Contrary to our hypothesis, we found that the continuous metrics we assessed provide no predictive advantage over the categorical response metrics. However, we do recommend further study of the trichotomized response at early time points (e.g. 12-, 16-, and 24-weeks) with particular attention to 12-week status. This metric has at least two advantages. First, it addresses the concern over ignoring stable disease by including SD as a separate category; second it can be assessed earlier since it does not require confirmation and does not require data from the entire study period.
It is interesting to note that N0026 and N9841 had relatively low response rates (25-26%), yet the trichotomized response still performed as well as in N9741 which had a higher response rate (45%). Likely the trichotomized response appropriately recognizes the survival benefit associated with stable disease by placing such patients into their own category rather than combined in the same category as progression. A natural extension to the trichotomized response would be a 5-level metric (CR vs. PR vs. Stable vs. Increasing vs. Prog). However, this also has some inherent limitations, specifically, 1) the need to specify a cut-point to distinguish between Increasing and Progression, where the choice for this is not obvious, and 2) the complete response (CR) rate is often small in oncology studies, for example, in our data, the CR rates for N0026, N9741, and N9841 were 0%, 4.2%, and 3.3% respectively.
The inability for the continuous metrics we assessed to improve survival prediction may be due to several factors. First, when considered over an entire study population, tumor growth may be sufficiently ‘regular’ that measurements at a fixed time point post-baseline adequately characterize tumor activity.
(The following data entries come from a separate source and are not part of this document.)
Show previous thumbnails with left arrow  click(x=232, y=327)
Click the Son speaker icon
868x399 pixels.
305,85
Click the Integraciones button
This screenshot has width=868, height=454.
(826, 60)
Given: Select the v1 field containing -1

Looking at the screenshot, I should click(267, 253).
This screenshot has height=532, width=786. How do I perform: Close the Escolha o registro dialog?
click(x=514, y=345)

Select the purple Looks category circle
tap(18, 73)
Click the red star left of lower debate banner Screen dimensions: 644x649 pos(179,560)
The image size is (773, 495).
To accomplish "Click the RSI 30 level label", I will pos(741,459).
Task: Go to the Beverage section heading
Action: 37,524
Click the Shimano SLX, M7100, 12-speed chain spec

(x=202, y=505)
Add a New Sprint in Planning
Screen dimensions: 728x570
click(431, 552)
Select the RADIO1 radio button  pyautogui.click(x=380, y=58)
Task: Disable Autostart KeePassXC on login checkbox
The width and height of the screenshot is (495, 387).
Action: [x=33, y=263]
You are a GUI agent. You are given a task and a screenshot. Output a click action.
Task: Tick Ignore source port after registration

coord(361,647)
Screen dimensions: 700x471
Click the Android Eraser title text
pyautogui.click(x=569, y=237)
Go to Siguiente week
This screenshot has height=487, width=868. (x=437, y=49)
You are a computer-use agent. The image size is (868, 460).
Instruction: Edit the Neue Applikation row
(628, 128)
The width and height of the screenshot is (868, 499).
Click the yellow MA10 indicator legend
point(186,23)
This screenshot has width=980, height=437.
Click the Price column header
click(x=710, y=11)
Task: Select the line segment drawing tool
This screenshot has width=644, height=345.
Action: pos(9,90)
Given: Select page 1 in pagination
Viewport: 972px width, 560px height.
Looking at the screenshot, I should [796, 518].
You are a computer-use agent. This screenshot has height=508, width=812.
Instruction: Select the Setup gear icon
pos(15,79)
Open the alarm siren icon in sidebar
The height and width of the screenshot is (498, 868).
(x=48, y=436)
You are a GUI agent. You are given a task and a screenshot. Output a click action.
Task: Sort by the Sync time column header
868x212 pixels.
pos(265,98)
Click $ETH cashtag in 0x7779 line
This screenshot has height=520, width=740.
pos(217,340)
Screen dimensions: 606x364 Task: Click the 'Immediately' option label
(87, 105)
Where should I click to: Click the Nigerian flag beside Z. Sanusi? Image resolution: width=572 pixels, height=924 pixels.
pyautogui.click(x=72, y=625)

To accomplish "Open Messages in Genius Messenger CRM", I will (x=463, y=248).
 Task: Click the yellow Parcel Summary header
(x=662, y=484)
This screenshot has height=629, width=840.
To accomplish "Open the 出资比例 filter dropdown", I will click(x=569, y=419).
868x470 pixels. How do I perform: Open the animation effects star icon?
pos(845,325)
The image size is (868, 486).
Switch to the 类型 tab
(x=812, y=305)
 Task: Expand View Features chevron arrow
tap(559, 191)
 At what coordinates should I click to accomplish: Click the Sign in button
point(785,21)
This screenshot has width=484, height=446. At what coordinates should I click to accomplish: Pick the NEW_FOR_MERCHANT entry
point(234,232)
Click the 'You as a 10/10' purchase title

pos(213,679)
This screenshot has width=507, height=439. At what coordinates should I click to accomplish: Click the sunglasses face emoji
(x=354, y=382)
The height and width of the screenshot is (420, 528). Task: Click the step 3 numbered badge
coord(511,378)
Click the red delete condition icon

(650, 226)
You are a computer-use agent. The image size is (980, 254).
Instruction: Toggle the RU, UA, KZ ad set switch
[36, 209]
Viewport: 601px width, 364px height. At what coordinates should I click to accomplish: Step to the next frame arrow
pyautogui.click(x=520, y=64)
Second, the imaging frequency could be too infrequent to capture the tumor size changes. Alternatively, unidimensional tumor size may not be the most accurate measure of disease aggressiveness; functional imaging, volumetric assessment, or other advanced imaging methods may offer improvements. Finally, it may be too much to expect any early tumor measurement related endpoints to predict overall survival in settings where second and later line therapies are used (
18). An important assumption for the validity of endpoints based on our continuous metrics is that patient tumors are measured at regular intervals which do not differ by arm. This is to eliminate the possible bias that could arise in the following situation: two patients have similar tumor growth trajectories, but one has a tumor measurement at j weeks and the other has a tumor measurement as j+i weeks (for i>0) by which time the tumor is a different size than at week j. As a result, these patients may have different tumor response profiles based on our continuous metrics
An additional limitation to the current data is the inability to effectively assess the impact of the missing measurement data due to clinical progression, new lesions and missing assessments. Moreover, the number of lesions measured at each assessment was variable, and the current analysis used only the lesion measurements that were available across all assessments for the patient. Since not all lesion measurements at each assessment were used, the measurement data from each cycle used to compute the metrics could be biased. Future work should consider further exploration of trichotomized response as well as alternative continuous metrics since simple scalar summaries such as those we considered may not likely capture “the” key features of the tumor growth curve. For example, it is possible to have one patient for whom the tumor decreases over time and another patient for whom tumor increases over time, but for these two patients to have identical sums of measurements. Further, tumor growth curves often exhibit non-linearity, e.g. initial tumor shrinkage followed by progression. In order to capture key features of the tumor growth curve and thereby to improve prediction, a metric will likely need to be composite, for example, a linear combination of multiple scalar summaries such as those considered in this paper. Longitudinal modeling, e.g. mixed models, is another option others have previously considered (e.g. 12).
In conclusion, our data suggest that categorical response metrics predict survival as well as or better than the continuous tumor-measurement-based metrics considered in this work. Furthermore, trichotomized response at early timepoints, possibly as early as 12-weeks, are worthy of further study as an alternative endpoint in Phase II trials.